Retype only the stretch of lines that starts with the line containing "Open Firefox downloads arrow icon" and ends with the last line of the records, both included, exactly.

*** Given entries ***

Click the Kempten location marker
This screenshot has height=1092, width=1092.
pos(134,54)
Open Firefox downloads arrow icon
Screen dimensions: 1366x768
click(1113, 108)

***

§ Answer section
Open Firefox downloads arrow icon
Screen dimensions: 1366x768
click(1113, 108)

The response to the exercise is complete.